186 Misc. 163 | N.Y. App. Term. | 1946
Lead Opinion
The court below, in our opinion, was warranted in the finding as fact that the accident did not arise out of and in the course of the employment and was due to negligence on the part of the employer. The employee sued the employer for the personal injuries sustained due to the latter’s negligence and has recovered as damages a larger amount than could be awarded as workmen’s compensation. It is recognized that where the facts clearly bring the case within the purview of the Workmen’s Compensation Law, the employer as well as the employee is entitled to the benefit of the statute. Basically, however, the statute was adopted for the benefit of workers to give them and their dependents compensation from the employer and the business, as part of the expense of the latter and of the productive cost, and the risk was regarded as social. Previously, the right of recovery by a worker arose solely from a breach of the master’s duty as to care and safeguards and was limited by contractual relationship, assumption of the risks of employment and contributory negligence. These
The judgment should be affirmed, with costs.
Dissenting Opinion
(dissenting). Plaintiff, an employee, has recovered damages in an action for negligence against the defendant, her employer, for accidental injuries received at ,the employer’s place of business. The sole ground of the defendant’s appeal is that the accident arose out of and in the course of employment and came under the provisions of the Workmen’s Compensation Law.

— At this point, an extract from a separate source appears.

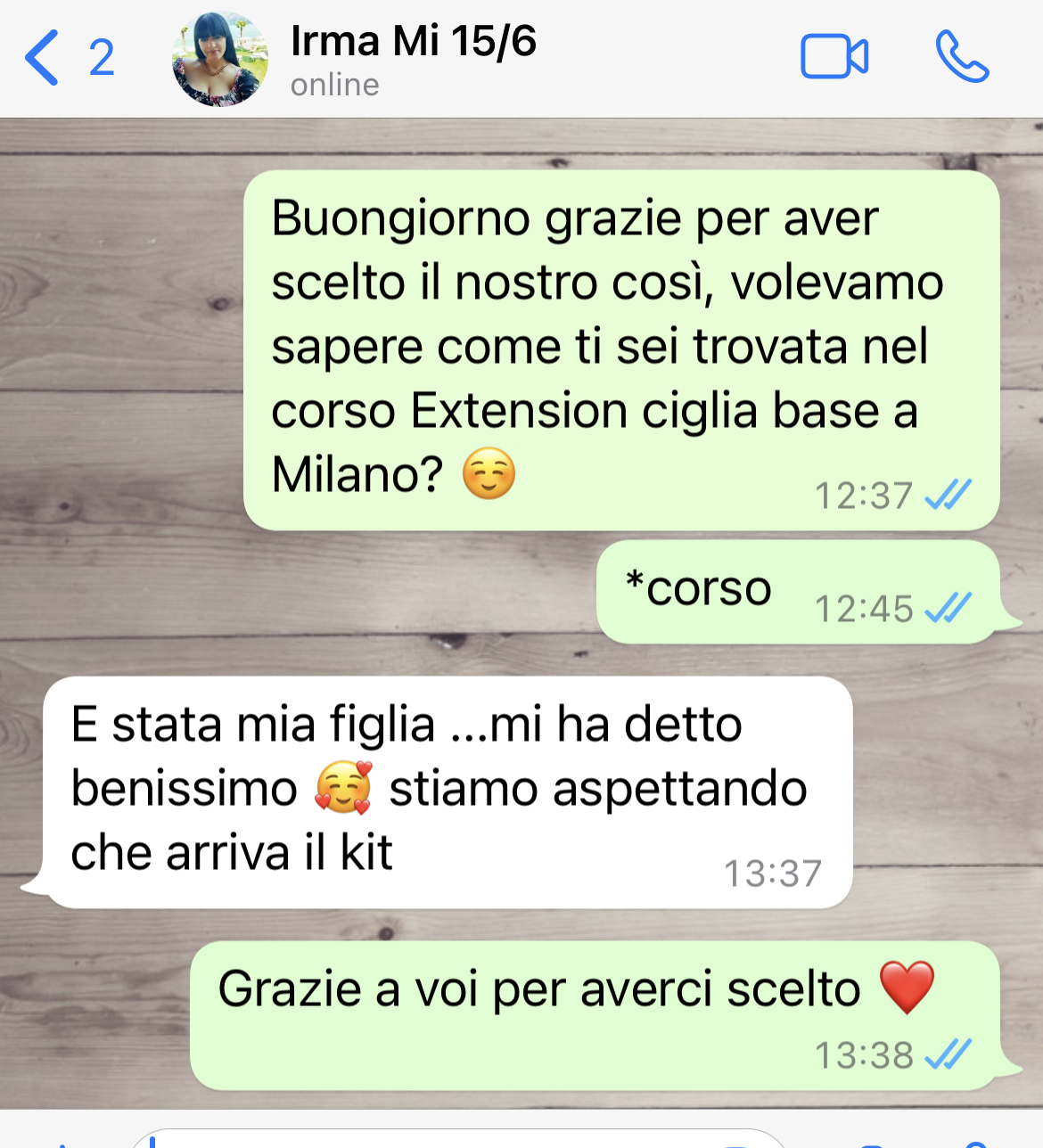Tap the blue read ticks at 13:38

(x=948, y=1054)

On this appeal we are bound by the findings of the court below as to how the accident occurred and must accept the plaintiff’s version of what took place. She was a waitress and cashier in the defendant’s restaurant; her working hours were from 8:00 a.m. to 5:00 p.m. with an hour for lunch and she received a salary of $20 a week.

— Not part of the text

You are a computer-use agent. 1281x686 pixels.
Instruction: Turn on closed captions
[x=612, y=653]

The account of the accident may best be given in plaintiff’s own language: “ I was finished at 5 o’clock. I went downstairs (to the basement where lockers were provided for the employees) to get dressed; I got dressed and came upstairs and just as I got upstairs Mr. Weinstein (the defendant, her employer) and ¡Roy, one of the employees, were standing there talking, so they started talking to me, so I stood there a few minutes talking to them, and Mr. Weinstein said to me ‘ I think you had better go home now ’ so then I remembered I had asked someone to loan me some money because I didn’t want to take up any money on my week’s pay and I went downstairs; I started downstairs and that’s when I fell.” The lower court’s finding was “ that the plaintiff tarried at the (cashier’s) desk for a few minutes and then bethought herself of returning to the basement in order to borrow some money from another fellow employee who was in the basement at the time; that the plaintiff was starting to descend the steps leading to the basement, slipped and fell due to the negligent condition which consisted of grease and dirt on the top step.” The accident
The learned court below found that although the accident occurred before the plaintiff had left the premises of her employer, it happened after working hours while she was engaged on a personal errand of her own. Because of those circumstances the court held that at the time the accident occurred, the plaintiff must be deemed to have abandoned her employment. That holding I believe to be erroneous.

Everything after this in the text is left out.